8). 2. The preparation according to 1 above, wherein the chelating agent comprises ethylenediaminetetraacetic acid, gluconic acid, nitrilotriacetic acid, diethylenetriaminepentaacetic acid, a salt thereof, a hydrate thereof, or a combination thereof.
9. 2. The preparation according to 1 above, wherein the chelating agent comprises ethylenediaminetetraacetic acid.
10. The formulation of claim 1, wherein the ratio of fatty acid salt: chelating agent is from about 1: 100 to about 100: 1.
11. The formulation of claim 1, wherein the fatty acid salt and the chelating agent are present in a ratio of about 1: 1.5 to about 1: 3.
12 The formulation of claim 1, wherein the fatty acid salt and the chelating agent form an antifoam combination and the level of the antifoam combination is from about 0.1% w / w to about 20% w / w.
13. 2. The preparation according to 1 above, further comprising a polyacid polymer.
14 4. The preparation according to 3 above, wherein the polyacid polymer is a chelating agent.
15. 14. The preparation according to 13 above, wherein the polyacid polymer comprises sodium polyacrylate.

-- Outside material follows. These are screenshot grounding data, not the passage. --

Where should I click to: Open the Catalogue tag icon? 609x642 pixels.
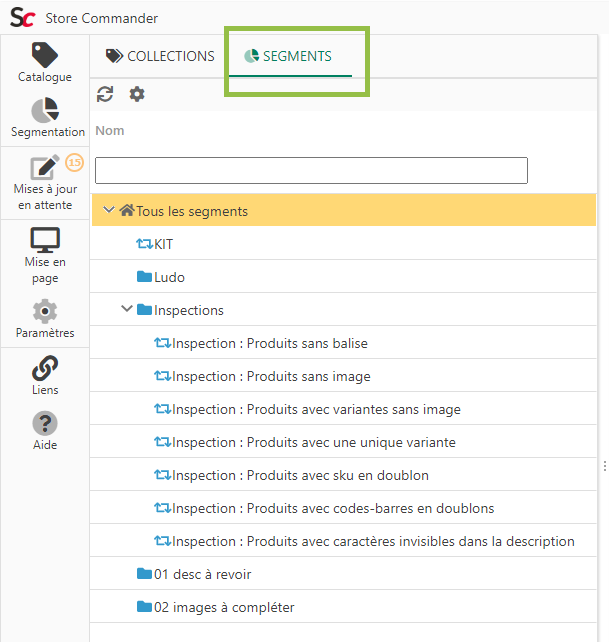pos(45,55)
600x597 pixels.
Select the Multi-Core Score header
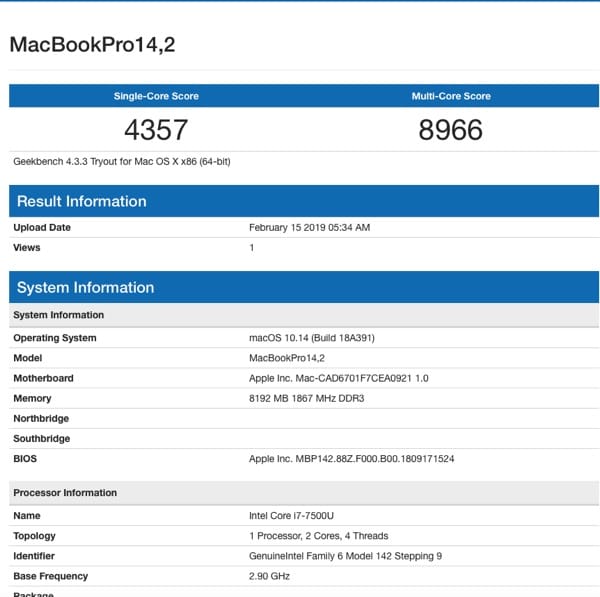pos(451,96)
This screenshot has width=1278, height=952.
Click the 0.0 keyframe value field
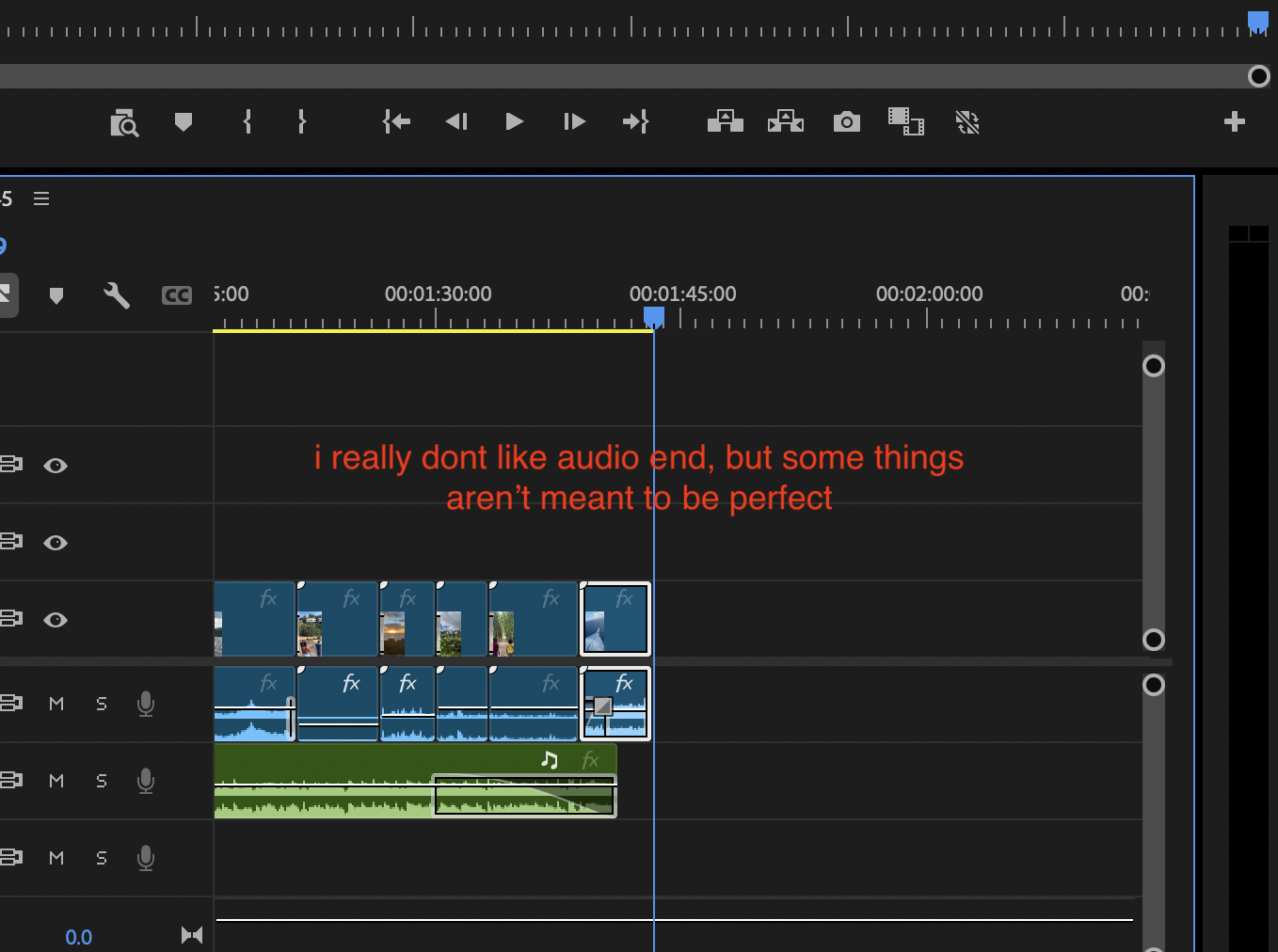pos(79,937)
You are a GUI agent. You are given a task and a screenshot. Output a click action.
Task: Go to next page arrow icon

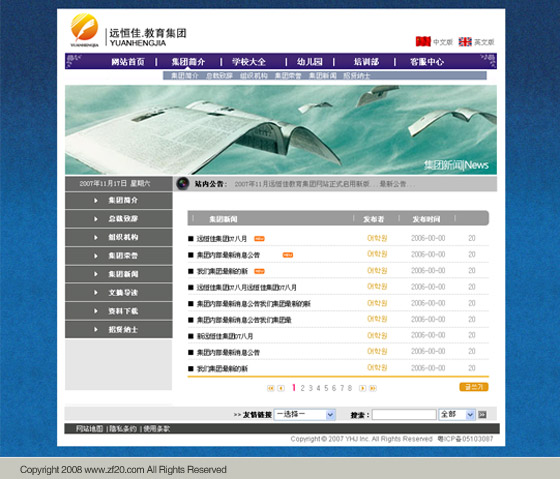point(362,388)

16. 16. The formulation according to 15, wherein the sodium polyacrylate has a molecular weight of about 500 Daltons to about 20000 Daltons.
17. The formulation of claim 13, wherein the ratio of polyacid polymer: fatty acid salt and chelating agent is from about 1:50 to about 0.1.
18. The formulation of claim 13, wherein the fatty acid salt, chelating agent and polyacid polymer form an antifoam combination, and the level of the antifoam combination is from about 0.5 wt% to about 20 wt%.
19. The formulation according to 1 above, further comprising a wetting agent.
20. 20. The formulation of above 19, wherein the wetting agent is present in the formulation in an amount of about 1% w / w to about 3% w / w.
21. 2. The preparation according to 1 above, further comprising a dispersant.
22. The formulation of claim 1, wherein the formulation comprises a pH of about 4 to about 9.
23. 2. The preparation according to 1 above, wherein the preparation is in the form of water-dispersible granules or wet powder.
24. Suspension concentrate formulation comprising water, agriculturally active agent, fatty acid salt and chelating agent.
25. 25. The formulation according to 24 above, wherein the agriculturally active agent comprises atrazine, simazine or a combination thereof.
26. The formulation according to the 24 fatty acid salt comprises a C ₈ -C ₂₁ fatty acids.
27. 25. The preparation according to 24 above, further comprising a polyacid polymer.
28. (A) providing a composition comprising an agriculturally active agent, a fatty acid salt and a chelating agent; and
(B) Dispersing the composition in water
A process for producing an aqueous dispersion of a solid agronomically active agent comprising the steps.
29. 29. The method of claim 28, wherein the fatty acid salt and the chelating agent form an antifoam combination and the level of the antifoam combination is from about 0.1% w / w to about 20% w / w.
30. 29. The method of claim 28, further comprising a polyacid polymer.
31. 31. The method of claim 30, wherein the ratio of polyacid polymer: fatty acid salt and chelating agent is from about 1:50 to about 50: 1.

Claims (3)

Agrochemically active agent, at least one fatty acid salt selected from sodium stearate, sodium oleate and sodium laurate and ethylenediaminetetraacetic acid, its sodium salt, nitrilotriacetic acid, tetrasodium hydroxyethylene 1,1-diphosphonic acid A granular agrochemical preparation comprising at least one chelating agent selected from a salt and oxalic acid .   The formulation according to claim 1, wherein the chelating agent comprises ethylenediaminetetraacetic acid.   The formulation of claim 1 further comprising a polyacid polymer.